Skill-specific anxiety

Although Second Language Anxiety manifests most strongly when people are speaking, it can affect any of the four language skills. I once worked with an exam client who was an English teacher and a highly proficient speaker of English, but who was terrified of writing. What was fascinating that the client was a talented creative writer in their first language, yet when it came to writing in English, they were so afraid of making a mistake that they could not write even one paragraph. In this case, what worked was to make the writing process more fun! We stopped doing exam writing and instead wrote short stories and funny dialogues together. This helped the client to relax and accept that it was okay for their English writing to be less than perfect. When we returned to exam tasks, we worked on them in sections to make them more achievable. Over time, this approach lead to lower levels of writing anxiety.

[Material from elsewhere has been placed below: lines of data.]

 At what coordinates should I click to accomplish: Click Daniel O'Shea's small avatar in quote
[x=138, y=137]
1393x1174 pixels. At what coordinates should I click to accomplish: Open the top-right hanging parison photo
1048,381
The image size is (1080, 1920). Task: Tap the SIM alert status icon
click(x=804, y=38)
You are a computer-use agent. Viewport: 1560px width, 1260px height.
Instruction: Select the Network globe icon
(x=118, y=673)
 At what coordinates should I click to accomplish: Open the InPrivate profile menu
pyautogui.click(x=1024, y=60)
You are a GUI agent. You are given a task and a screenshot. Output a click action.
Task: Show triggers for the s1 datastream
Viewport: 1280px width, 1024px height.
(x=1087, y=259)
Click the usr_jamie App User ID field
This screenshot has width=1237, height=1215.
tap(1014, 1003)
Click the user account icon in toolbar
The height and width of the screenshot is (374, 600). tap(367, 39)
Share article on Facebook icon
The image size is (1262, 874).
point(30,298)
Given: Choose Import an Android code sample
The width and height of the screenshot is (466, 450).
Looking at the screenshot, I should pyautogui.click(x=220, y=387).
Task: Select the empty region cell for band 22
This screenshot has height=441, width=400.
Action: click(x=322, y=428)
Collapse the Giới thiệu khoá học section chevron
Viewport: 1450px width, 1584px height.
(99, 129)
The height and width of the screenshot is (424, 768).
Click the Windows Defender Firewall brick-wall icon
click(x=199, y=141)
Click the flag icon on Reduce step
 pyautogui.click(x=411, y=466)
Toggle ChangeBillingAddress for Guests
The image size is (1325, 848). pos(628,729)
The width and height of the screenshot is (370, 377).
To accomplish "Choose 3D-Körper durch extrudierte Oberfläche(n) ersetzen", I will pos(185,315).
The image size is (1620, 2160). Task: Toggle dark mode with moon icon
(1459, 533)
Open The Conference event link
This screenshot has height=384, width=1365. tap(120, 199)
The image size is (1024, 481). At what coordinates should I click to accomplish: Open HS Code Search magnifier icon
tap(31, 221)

Permanent language anxiety

Some people experience permanent feelings of anxiety when they are using their second language and this is extremely debilitating. I have worked with clients for whom even a friendly conversation is a terrifying experience, let alone performing successfully at work or in an exam. Second language speakers who are permanently affected by anxiety tend to have an extremely low opinion of themselves and are very critical of themselves and their abilities, using phrases such as I hate myself or I hate my English.

With clients like this, reframing their view of themselves and their language is vital. There may be an expectation of 100% accuracy at all times with a feeling of failure when this is not achieved. Highly anxious learners often make unfavourable comparisons between themselves and native speakers, viewing native speakers as sophisticated and the learner as a fool who cannot express themselves.

These beliefs need to be challenged and changed into healthier alternatives that acknowledge the learners' unique strengths as a non-native speaker.

I hope this introduction to Second Language Anxiety has been informative and useful. To learn more about my work, please visit my website. Next month, I will write about the five most common problems anxious language learners experience and how these problems can be overcome.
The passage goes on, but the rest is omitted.